Marine Transportation Security Regulations (SOR/2004-144)

319. A marine facility security assessment shall take into account potential threats and the following types of security incidents:

• (a) damage to, or destruction of, the marine facility or a vessel by explosive devices, arson, sabotage or vandalism;

• (b) tampering with essential equipment or systems, ships' stores or cargo of the marine facility;

• (c) unauthorized access to the marine facility;

• (d) the smuggling onto the marine facility of weapons or equipment, including weapons of mass destruction;

• (e) use of the marine facility itself as a weapon or as a means to cause damage or destruction;

• (f) nuclear, biological, radiological, explosive or chemical attacks on the shoreside support system of the marine facility or on a vessel interfacing with the marine facility;

• (g) the seizure of the marine facility or the seizure or hijacking of an interfacing vessel or persons on board; and

• (h) use of the marine facility or its equipment by persons intending to cause a security incident.

320. The operator of a marine facility shall ensure that an on-site survey of the marine facility is conducted. The survey shall examine and evaluate current protective procedures and operations to verify or collect security assessment information.

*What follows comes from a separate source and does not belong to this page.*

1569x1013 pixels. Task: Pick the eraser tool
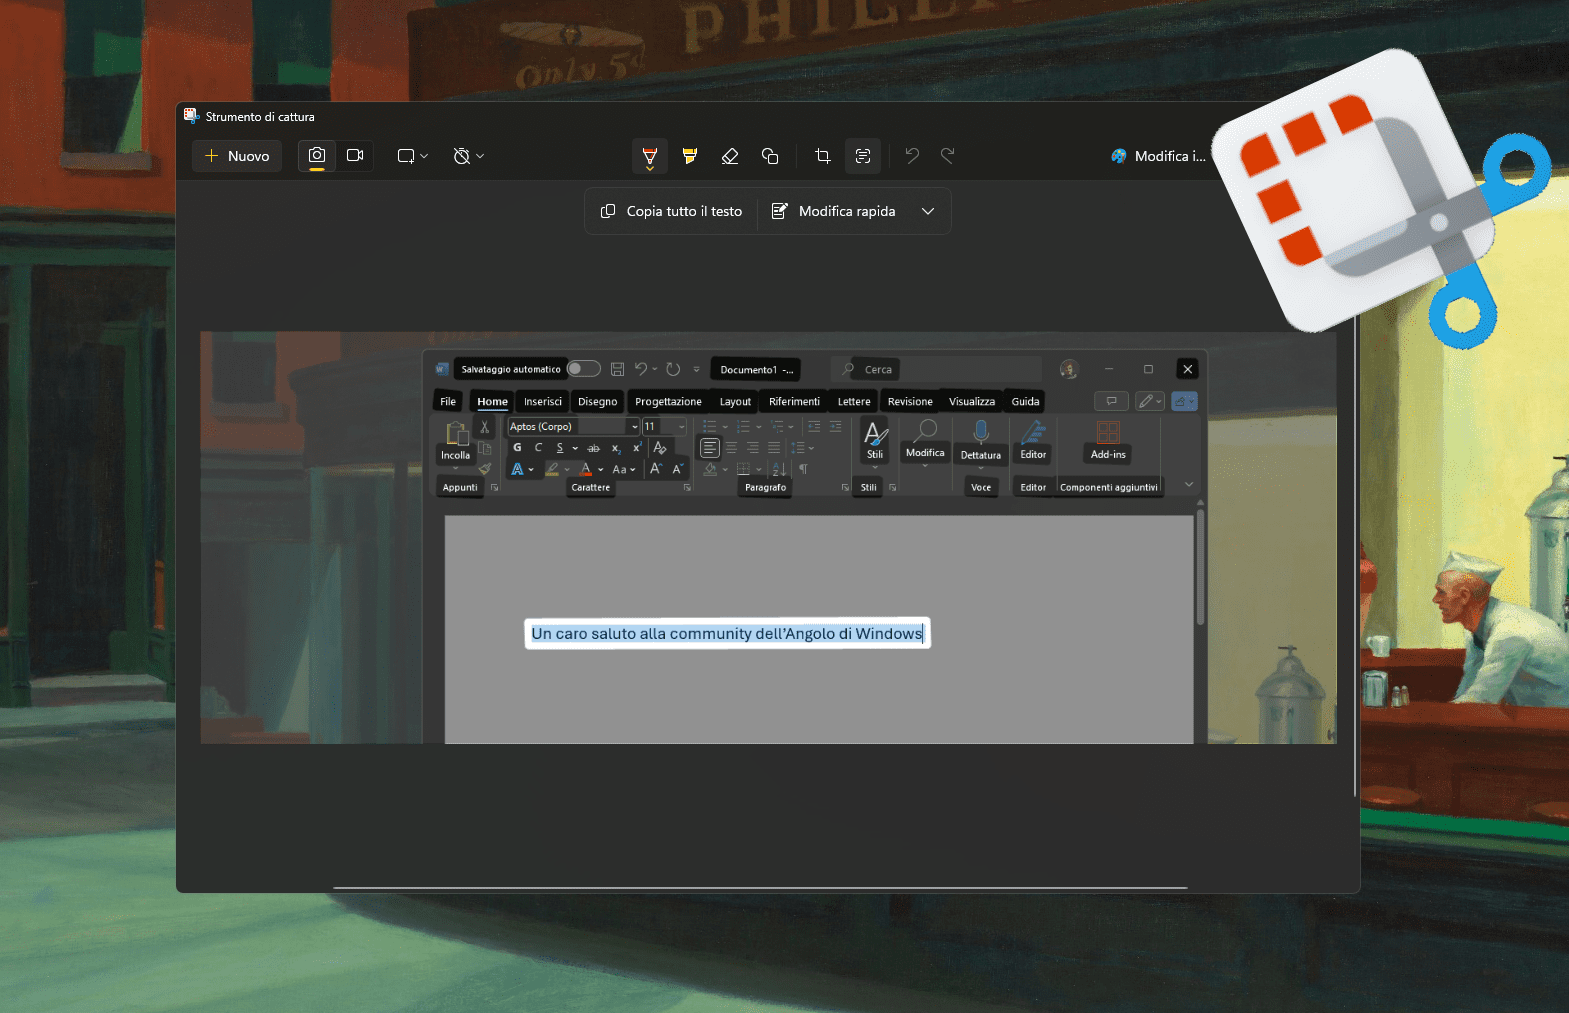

• 321. (1) A marine facility security assessment shall include a vulnerability assessment undertaken in consultation with the operator of the marine facility to determine the following so as to produce an overall assessment of the level of risk for which security procedures have to be developed:

  • (a) any particular aspect of the marine facility, including vessel traffic in the vicinity, that might make it a target of an attack;

  • (b) the potential consequences of an attack on or at the marine facility in terms of loss of life, damage to property and economic disruption, including the disruption of marine transport systems;

  • (c) the capability and intent of those likely to mount an attack; and

  • (d) the potential types of attack.

• (2) The vulnerability assessment shall include a consideration of the following:

  • (a) current security procedures, including identification systems;

  • (b) methods and points of access to the marine facility;

  • (c) the procedures to protect radio and telecommunications equipment, including computer systems and networks;

  • (d) any conflicting policies between safety and security procedures;

  • (e) any enforcement or personnel constraints;

  • (f) methods of monitoring restricted areas and other areas that have restricted access to ensure that only authorized persons have access;

  • (g) areas adjacent to the marine facility that might be exploited during or for an attack;

  • (h) current security procedures relating to utilities and other services;

  • (i) any deficiencies identified during training or drills;

  • (j) any deficiencies identified during daily operations or following incidents or alerts, reports of security concerns, the application of control measures or audits; and

  • (k) the structural integrity of the marine facility.